# photography at horse shows - legal issues to be conscious of?



## jumi08 (Mar 2, 2011)

Hi everyone,
I am an amateur photographer - I have been privileged to use my Dad's fancy SLRs and lenses - and I am a horse addict as well. I photograph at horse shows for fun, usually of just friends and teammates. But it is also a very active business, and buying photographs of you and your horse is quite popular. Some of the bigger name photographers have tents set up at horse shows... others just have their business cards, but nonetheless, professional websites.
I am interested in setting up my own website and small photography business - I am not looking to make profits, its more of an experiment than anything - to test my skills at photography and business. But I am not sure, if I am selling and making profit, if there is any license I need or other mandatory steps to take before I can set up my own website to sell photographs. I am mainly concerned with the legal issues, which I am very unfamiliar with.
Thank you for any help
~J


----------



## dxqcanada (Mar 2, 2011)

Hi, first you can look over this TPF article: http://www.thephotoforum.com/forum/articles-interest/162431-photography-law.html

What country are you located in?


----------



## BlackSheep (Mar 2, 2011)

Horses are addictive, aren't they 

One thing to keep in mind in addition to the general legal stuff..............at most horse shows the show organizers usually have a photographer officially retained to shoot the competition. You could run into problems if you start selling photos from a show if you didn't have their permission to shoot it; before you go, check with the show organizers to make sure you can.

Good luck!


----------



## Jakefreese (Mar 3, 2011)

Try to hit some of the smaller shows, get ahold of the show producer and the association running the show.  Most of the smaller shows I go to, there is no photographer.  They are just there for the championship shows.  Where are you ?  We show at stock horse of texas and reined cowhorse shows.


----------



## Overread (Mar 3, 2011)

Big events there is a good chance that whilst you can shoot all you want for free there will be a commercial restriction on the sale of the photos (its private land and you most likely agree to this when you purchase your ticket). So there will be a limitation and what this is will vary from course to course - so do make sure to contact them to get the full picture. It might just be a simple royalty fee on each sale or it might be an annual fee - or they might have their own photographers and not let you have a licence. 
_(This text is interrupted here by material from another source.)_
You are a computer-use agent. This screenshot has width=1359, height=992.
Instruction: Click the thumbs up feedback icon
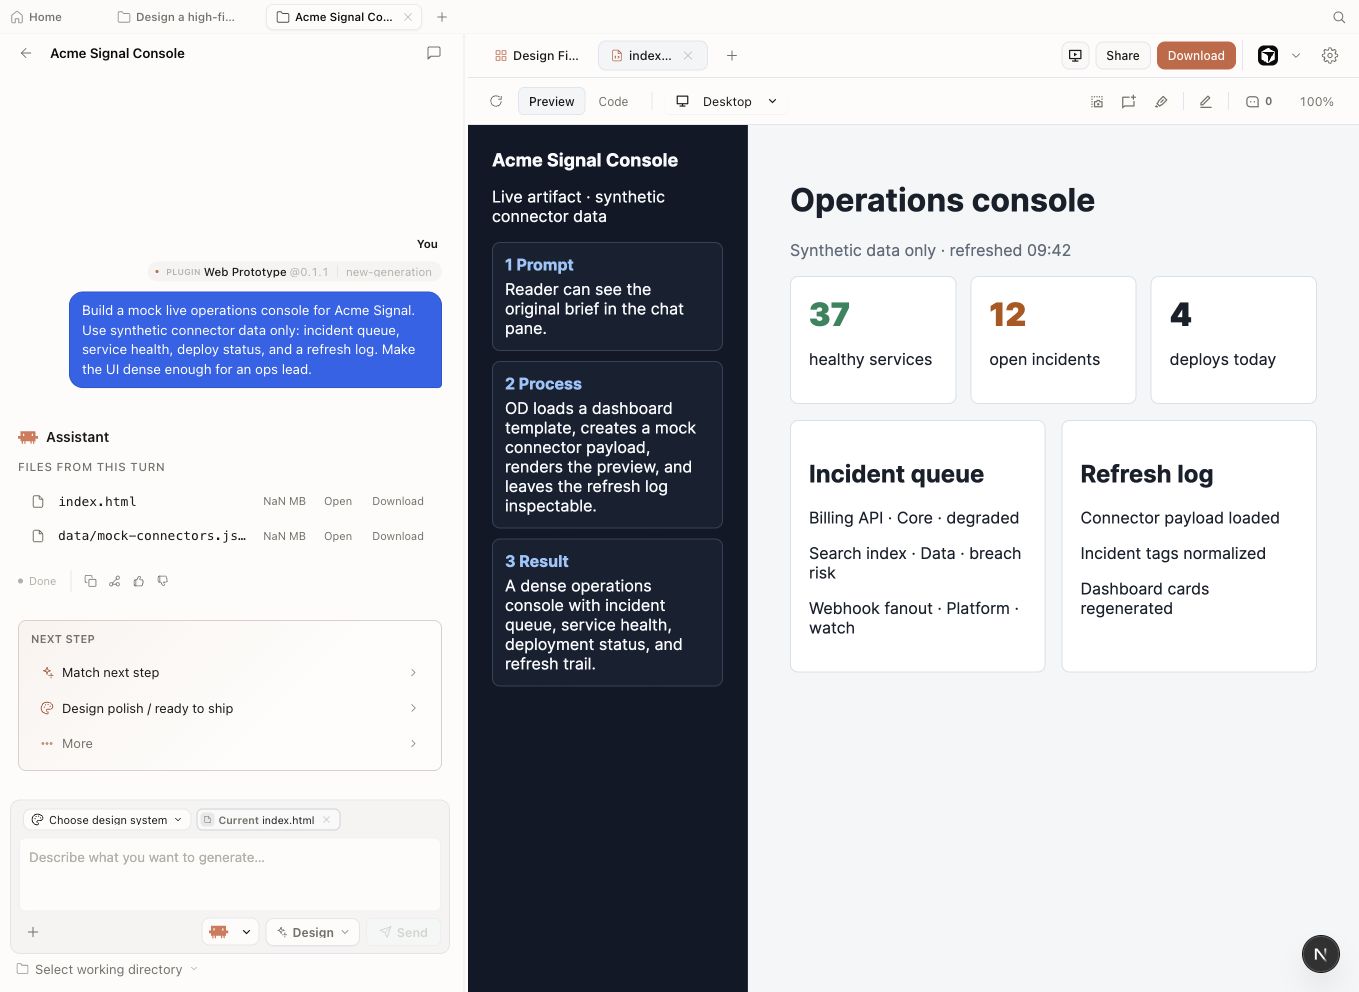(139, 581)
As said smaller courses tend to be more open an easy affairs and you can more easily talk to those in charge (rather than just the receptionist/call centre type response which can only answer with policy).


----------



## jumi08 (Mar 3, 2011)

thank you 
I was aware of professional photographers being designated - I was planning on contacting a few local stables for just simple schooling shows. I am located in the States, and not close to Texas


----------



## skieur (Mar 8, 2011)

Overread said:


> Big events there is a good chance that whilst you can shoot all you want for free there will be a commercial restriction on the sale of the photos (its private land and you most likely agree to this when you purchase your ticket). So there will be a limitation and what this is will vary from course to course - so do make sure to contact them to get the full picture. It might just be a simple royalty fee on each sale or it might be an annual fee - or they might have their own photographers and not let you have a licence.
> 
> As said smaller courses tend to be more open an easy affairs and you can more easily talk to those in charge (rather than just the receptionist/call centre type response which can only answer with policy).


 
Commercial restrictions related to photos in public places and venues on private property are questionable from a legal standpoint and I am aware of a major one being defeated by the photographer in court.

skieur


----------



## Overread (Mar 8, 2011)

skieur said:


> Overread said:
> 
> 
> > Big events there is a good chance that whilst you can shoot all you want for free there will be a commercial restriction on the sale of the photos (its private land and you most likely agree to this when you purchase your ticket). So there will be a limitation and what this is will vary from course to course - so do make sure to contact them to get the full picture. It might just be a simple royalty fee on each sale or it might be an annual fee - or they might have their own photographers and not let you have a licence.
> ...


 
Aye very true, though I think that sometimes it plays not to stand on peoples toes if you want to dance with them and their friends on a regular basis


----------



## skieur (Mar 11, 2011)

As I am sure you well know, Overread, politeness and diplomacy work in some situations, but not in all.  I have a very broad range of work and am unlikely to be in the same situation more than once, particularly in journalistic situations.  So yes, avoid standing on anyone's toes, if at all possible is the ideal, but occasionally it may be necessary to play hardball.

skieur


----------